Program found by projectionist Jim Cassedy in the catwalks up in the ceiling of the Balboa Theater in 2007. The program dates back to 1928, and all of the films listed are silent movies :
Courtesy of Jim Cassedy.
From 1926 through the late 1950s the Balboa changed programs 2-3 times a week. As the business changed, films showed longer in their first run engagements. Market Street was no longer the preferred first run exclusive engagement as movies tended to open around the bay area simultaneously.
Our friend Jack Tillmany writes:
“In the mid-1960′s the theater was getting long engagements of popular films. A claim to fame was landing the first and exclusive neighborhood sub-run of Sound of Music, which had played an unbelievable 92 weeks Exclusive Roadshow Engagement at the United Artists on Market Street, opening on 18 March 1965, and closing 22 December 1966. The Balboa picked up the exclusive sub-run (at “popular prices”) and opened it on 25 December 1966 and ran it until 23 May 1967.

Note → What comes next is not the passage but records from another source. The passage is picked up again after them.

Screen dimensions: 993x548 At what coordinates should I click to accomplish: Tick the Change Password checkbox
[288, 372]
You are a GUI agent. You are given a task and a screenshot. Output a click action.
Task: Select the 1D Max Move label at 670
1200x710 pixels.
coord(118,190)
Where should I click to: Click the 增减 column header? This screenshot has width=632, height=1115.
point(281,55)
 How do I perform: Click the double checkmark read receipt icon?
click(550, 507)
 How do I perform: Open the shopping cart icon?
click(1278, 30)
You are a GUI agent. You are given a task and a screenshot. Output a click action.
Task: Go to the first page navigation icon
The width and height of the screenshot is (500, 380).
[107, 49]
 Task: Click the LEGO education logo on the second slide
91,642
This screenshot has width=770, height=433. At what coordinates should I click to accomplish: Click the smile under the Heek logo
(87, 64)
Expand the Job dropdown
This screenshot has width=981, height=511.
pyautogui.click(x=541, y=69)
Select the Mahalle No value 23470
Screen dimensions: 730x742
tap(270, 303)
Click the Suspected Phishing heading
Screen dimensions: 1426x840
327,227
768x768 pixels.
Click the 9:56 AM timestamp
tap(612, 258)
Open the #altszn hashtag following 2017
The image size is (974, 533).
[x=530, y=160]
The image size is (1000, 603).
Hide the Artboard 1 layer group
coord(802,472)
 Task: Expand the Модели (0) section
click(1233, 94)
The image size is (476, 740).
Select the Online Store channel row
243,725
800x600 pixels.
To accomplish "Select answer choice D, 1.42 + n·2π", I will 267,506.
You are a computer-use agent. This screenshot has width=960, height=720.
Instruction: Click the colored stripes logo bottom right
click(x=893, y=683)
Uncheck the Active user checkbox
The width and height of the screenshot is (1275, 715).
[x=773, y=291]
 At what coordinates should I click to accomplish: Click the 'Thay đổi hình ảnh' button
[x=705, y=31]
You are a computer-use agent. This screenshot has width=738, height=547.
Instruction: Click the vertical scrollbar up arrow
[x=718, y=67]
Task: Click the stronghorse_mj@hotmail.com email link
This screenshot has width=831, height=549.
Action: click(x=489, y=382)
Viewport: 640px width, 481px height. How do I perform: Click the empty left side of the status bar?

”Meanwhile, Doctor Zhivago was being unreeled for an almost equally incredible 66 weeks Exclusive RoadShow Engagement at the Orpheum from February 1966 until May 1967. (The San Francisco record is Around the World in 80 Days which played 94 (yes 94) weeks at the Coronet.) When Zhivago closed at the Orpheum on 14 May 1967, the Balboa dropped Sound of Music (after a mere 21 weeks), and picked up Zhivago on 24 May 1967, and ran it for 30 (yes 30) more weeks, also at “popular” prices, closing on 19 December 1967. Put this all together, and you see that for one entire year, they only played two separate films. They sure don’t make them like that anymore.”